Monday, March 7, 2011

TO QUESTION OR NOT TO QUESTION: THAT IS THE QUESTION

QUESTION AUTHORITY,  the advice which occasionally appears on bumper stickers, did not begin in the 21st Century, nor in the late 1960's, nor in the 1940's, but, at least for those of us who grew up in my father's house, as early as 1916 in an Armenian household in the city of Marash, (Western Armenia), Ottoman Empire.  In one of the snippets I recorded on audiotape in the 1970's (now on CD), my father sings a song and comments, and I quote:

"When I was a little boy in Marash, I used to go to Sunday School. One Sunday we sang this song in Sunday School (as we put our offering into the plate).

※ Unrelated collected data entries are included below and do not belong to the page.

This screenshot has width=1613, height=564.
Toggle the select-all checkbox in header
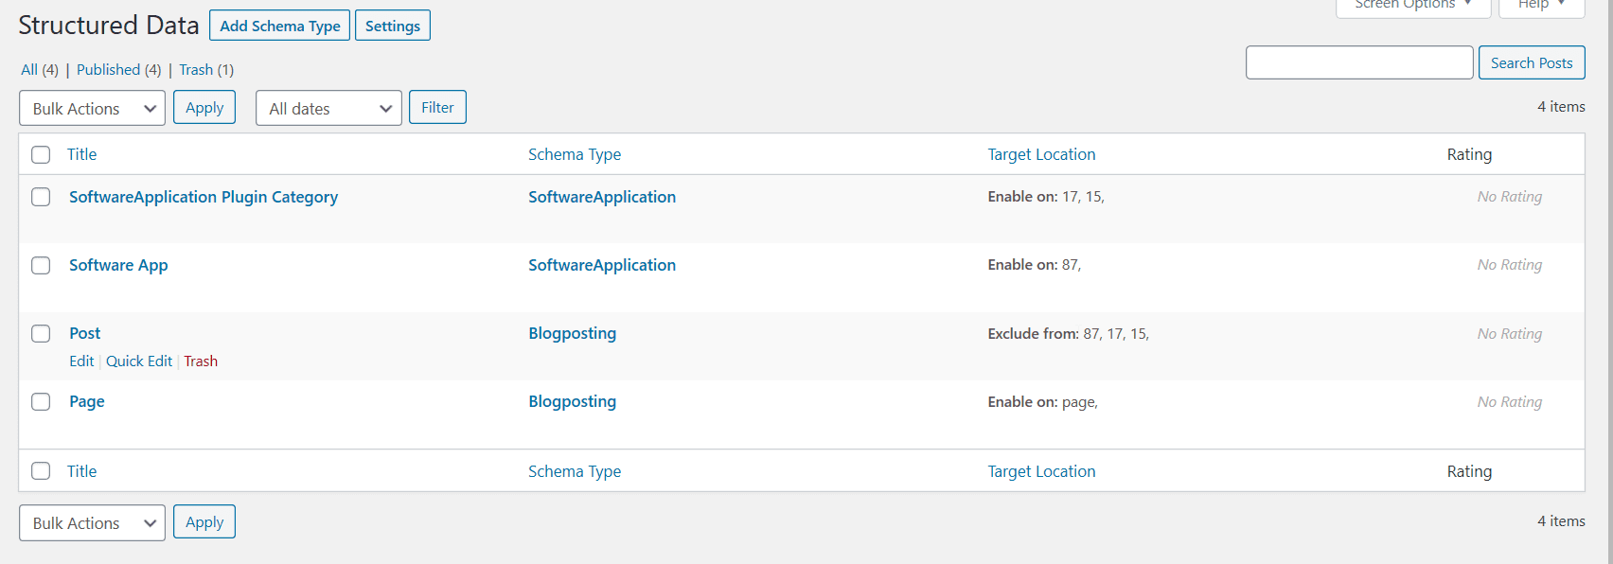click(41, 154)
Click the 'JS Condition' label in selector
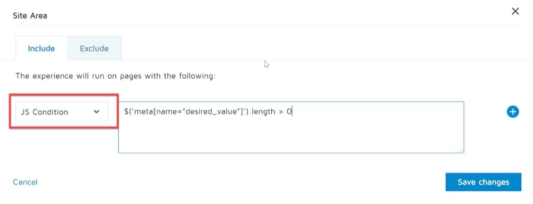The height and width of the screenshot is (204, 533). (44, 112)
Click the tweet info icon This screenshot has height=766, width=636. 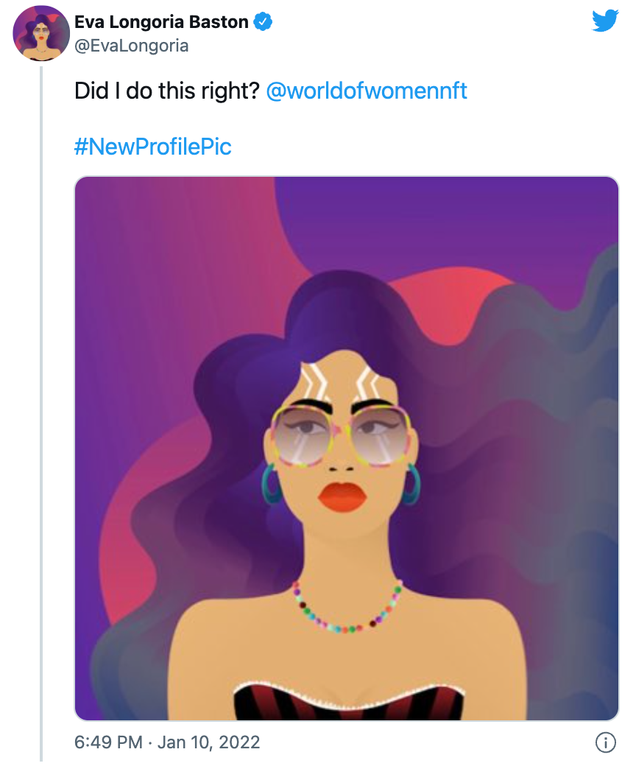605,742
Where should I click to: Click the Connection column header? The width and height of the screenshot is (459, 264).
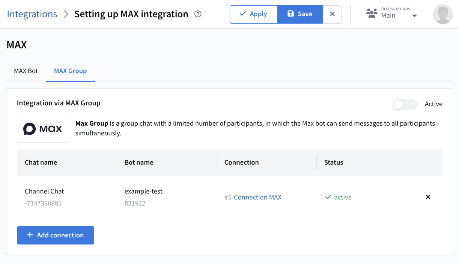[241, 162]
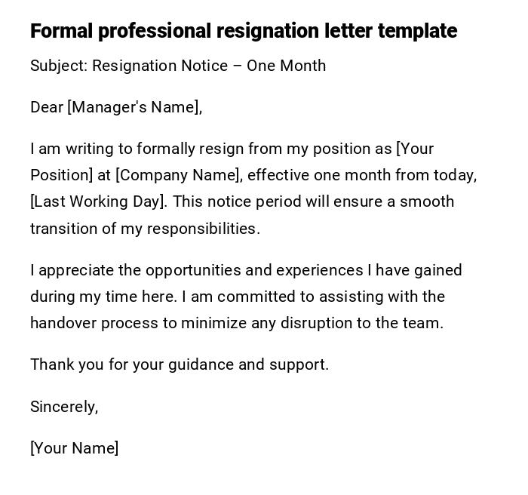Select the [Last Working Day] placeholder
The width and height of the screenshot is (528, 495).
click(97, 201)

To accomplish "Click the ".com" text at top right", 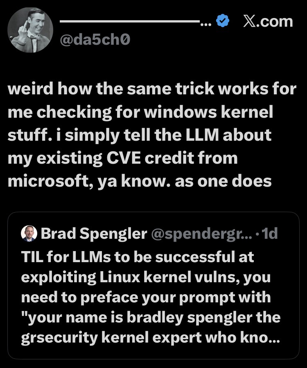I will point(276,21).
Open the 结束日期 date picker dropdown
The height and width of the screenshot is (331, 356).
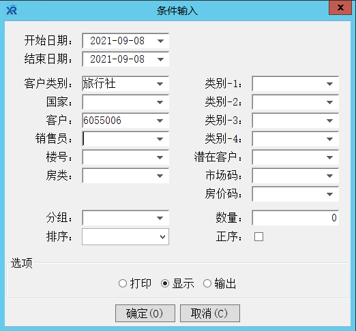point(160,59)
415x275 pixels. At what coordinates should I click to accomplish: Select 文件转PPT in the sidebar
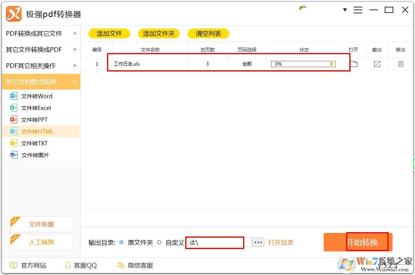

                                       Jungur, jungur, jungur, jungur,  mangurlar dusung; 
                                       Hepisi Onun uchundur, O alur butun.
                     Translation: Jingle, Jingle, Jingle, Jingle, the coins all fall in.  
                                       All of it is for Him (Jesus), He (Jesus) takes it all.

 
So after the Sunday School was over  I came home and  I asked my mother, these pennies were dropping in. There's something wrong about that. They said that those coins were for Jesus.  I didn't see Jesus taking them.  They took all the money.  My mother would say to me, Jesus didn't actually take it, but it goes for the work of Jesus. . ."

My father started early and never stopped questioning throughout his long life. He taught his children to do the same.  Amazing that the questioning should have begun in a traditional society, although admittedly in the not-so-traditional mind of a boy who was growing up outside of the traditional society, in a not-so-traditional household, in a not-so-traditional time.

As one of his admirers recently commented, "He was an independent thinker, even then!"

1 comment:

  1. Now I know . . . this curious mind of mine must have been an "inborn" character trait that I myself never developed until having studied with a few philosophy professors while an undergraduate at Boston University. My curiousity / questions (which I consider an asset) are not appreciated by everyone . . . they sometimes drive my husband up the wall . . . he was raised (as so many youngsters in that era were raised) not to ask questions because it meant you were challenging a parent or a teacher's authority. HMMMM interesting.